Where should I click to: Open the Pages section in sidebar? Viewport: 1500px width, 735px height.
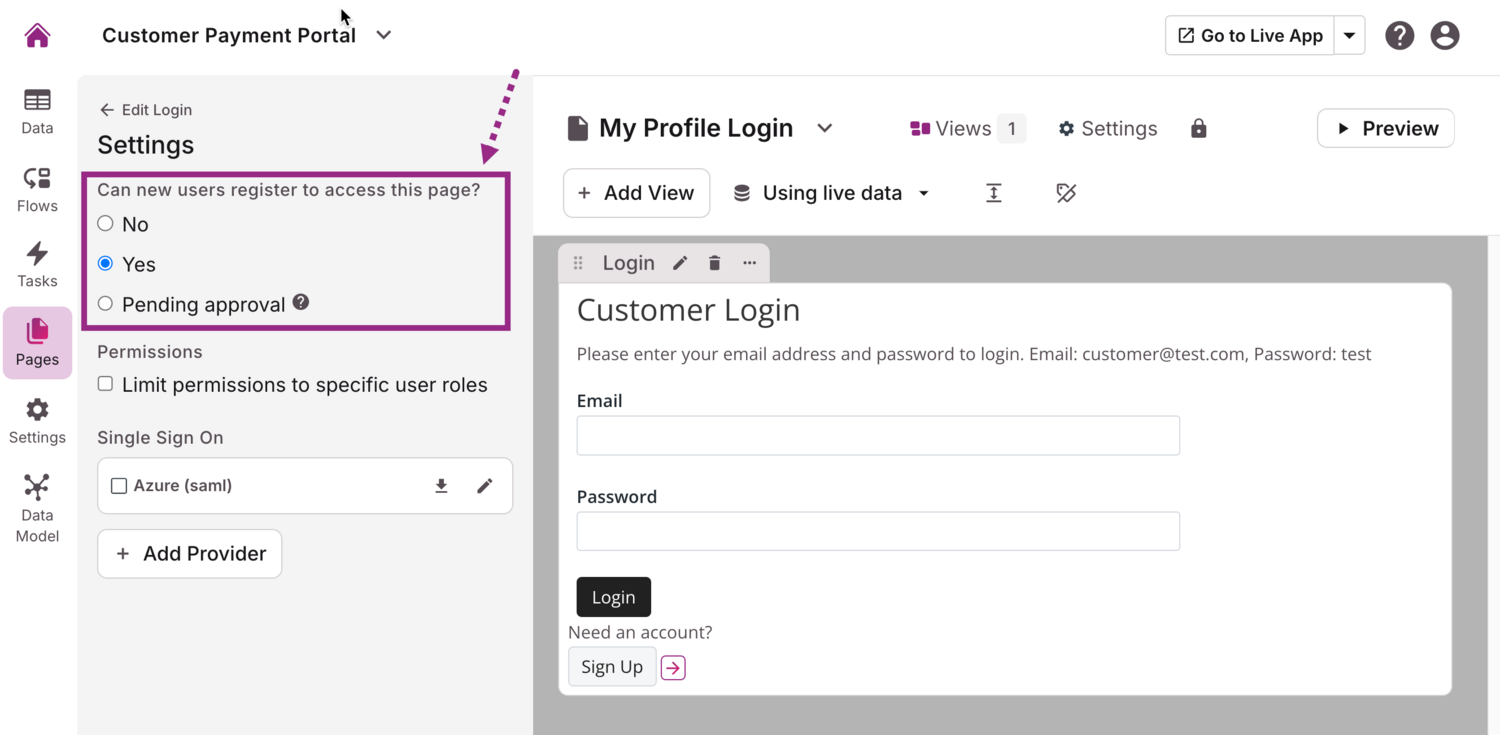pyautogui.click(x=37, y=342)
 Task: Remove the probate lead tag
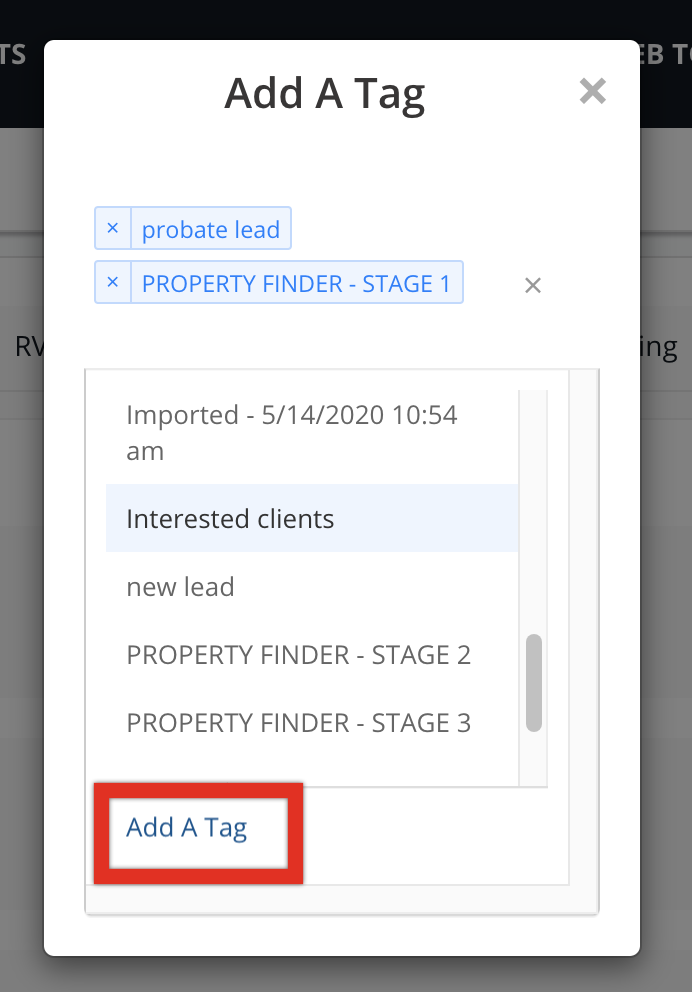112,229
==
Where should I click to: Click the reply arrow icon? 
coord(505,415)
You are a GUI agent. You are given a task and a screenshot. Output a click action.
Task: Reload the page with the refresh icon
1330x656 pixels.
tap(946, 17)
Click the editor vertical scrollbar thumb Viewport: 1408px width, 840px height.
--
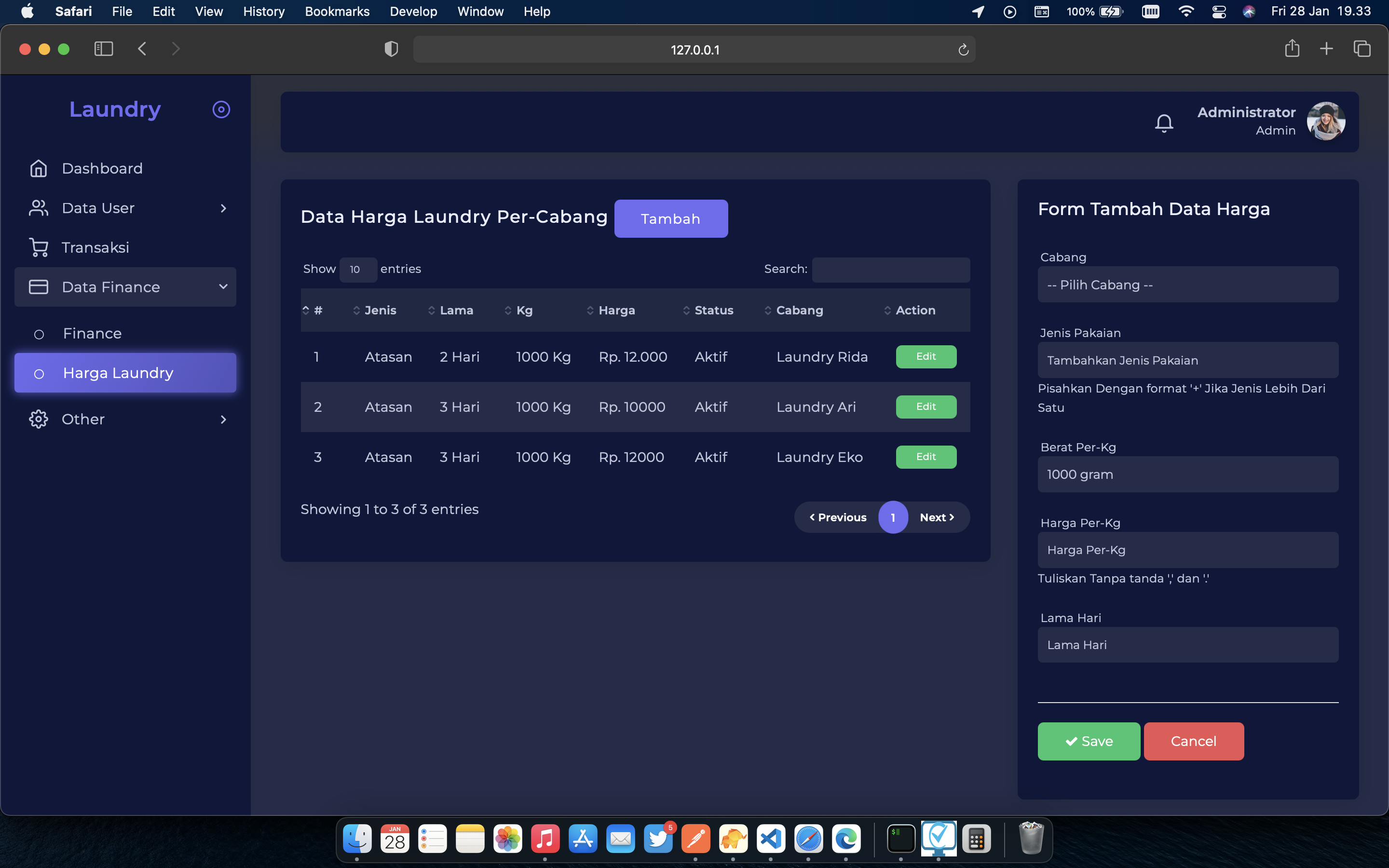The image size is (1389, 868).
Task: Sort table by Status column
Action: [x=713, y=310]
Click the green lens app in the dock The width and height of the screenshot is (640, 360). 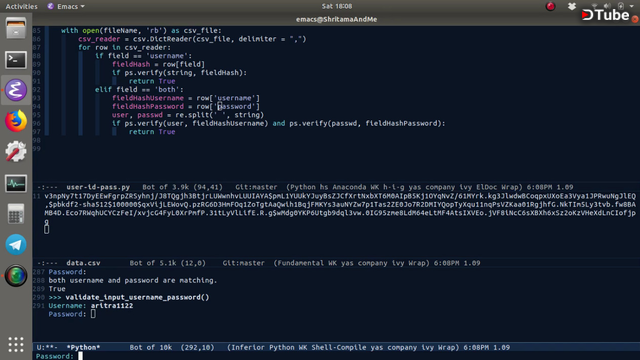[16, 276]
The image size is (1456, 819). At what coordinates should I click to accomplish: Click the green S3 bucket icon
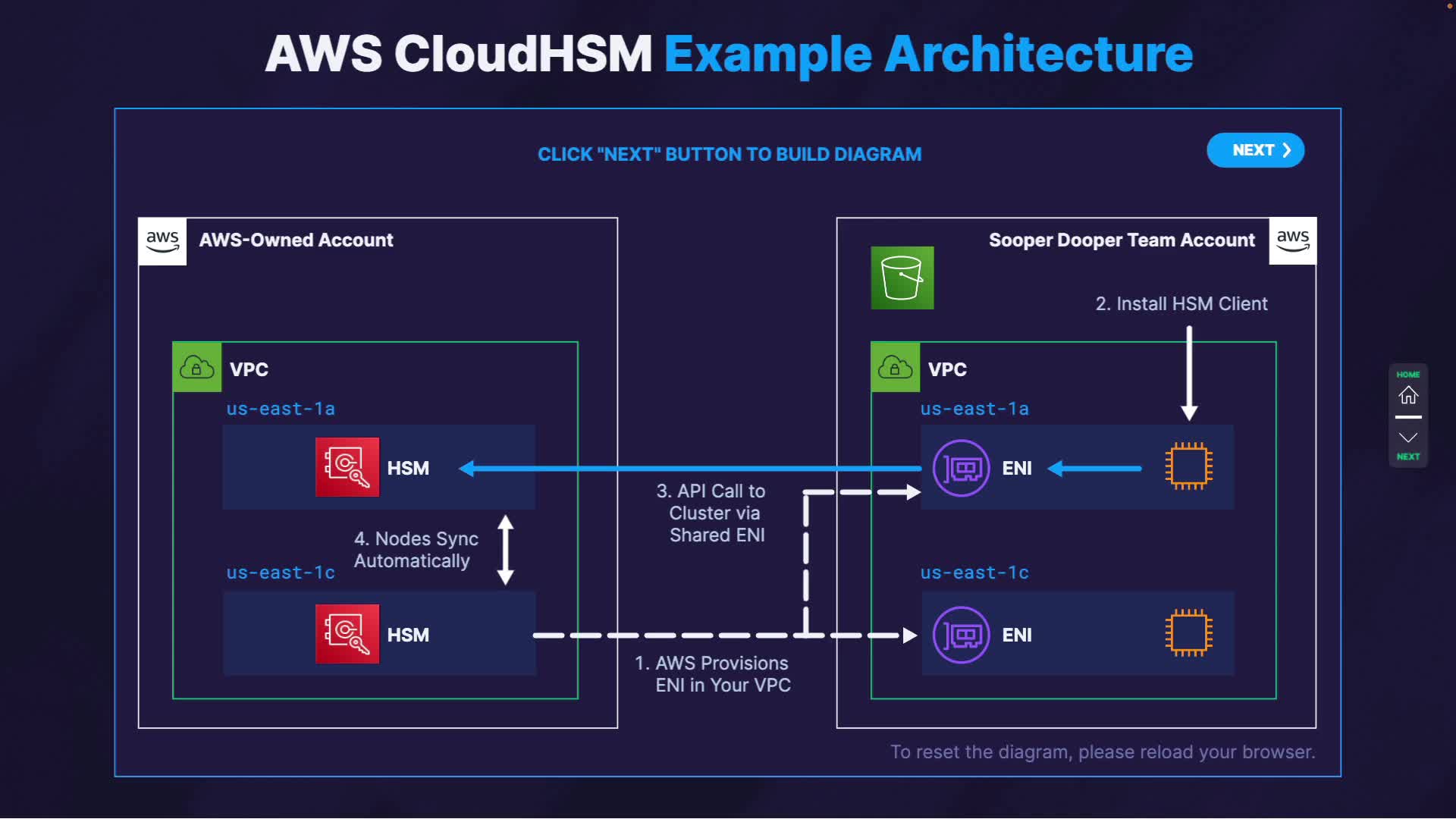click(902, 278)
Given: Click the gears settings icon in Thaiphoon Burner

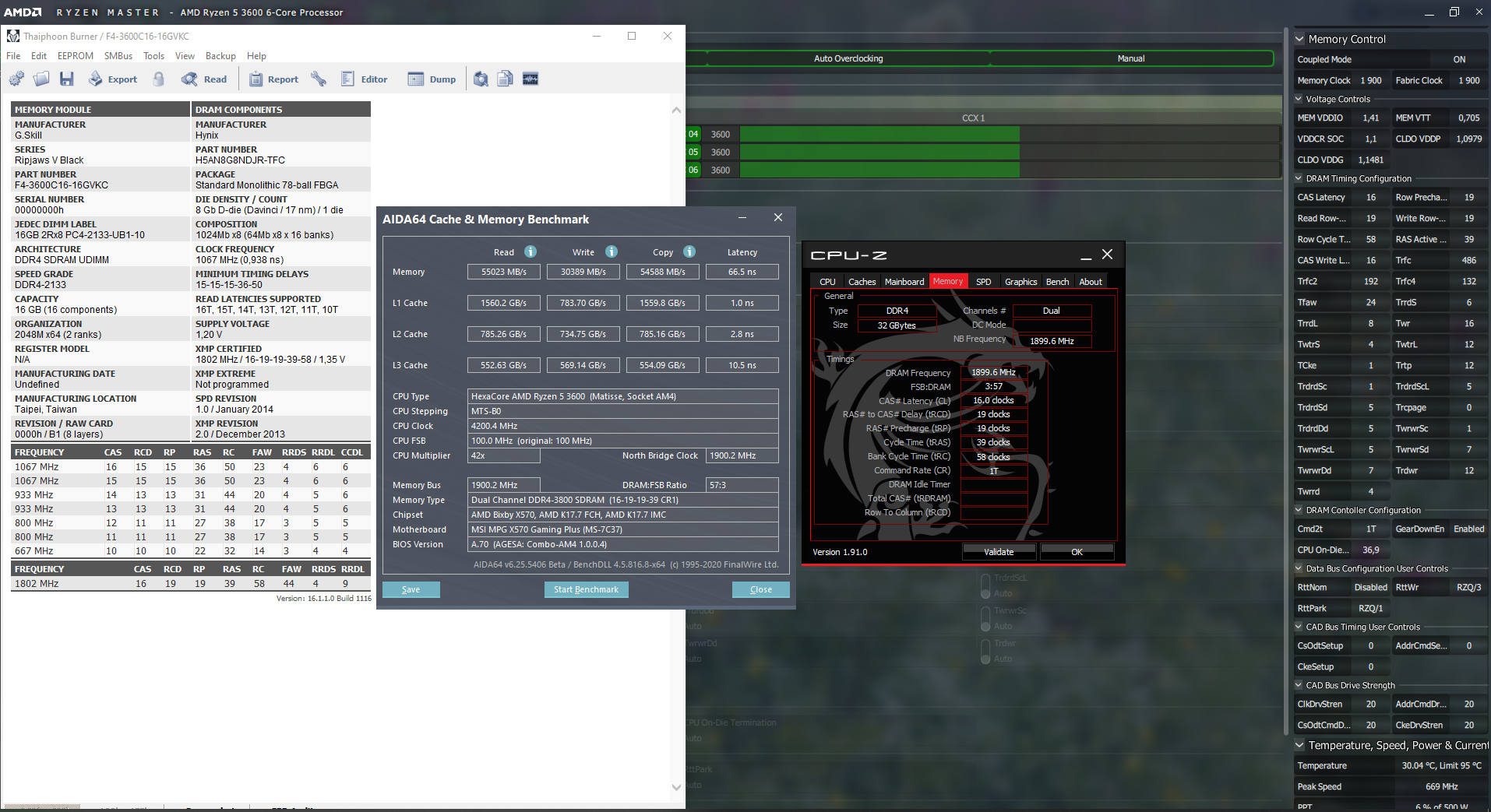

**Given exercise**
Output the listing lines starting at the line containing "The image size is (1456, 819)." and ending at the line containing "Given: Click the", both included, copying them exactly. Leave out the pictures.

**Solution to this problem**
The image size is (1456, 819). At what coordinates should I click to accomplish: Click the green S3 bucket icon
click(902, 278)
Given: Click the gears settings icon in Thaiphoon Burner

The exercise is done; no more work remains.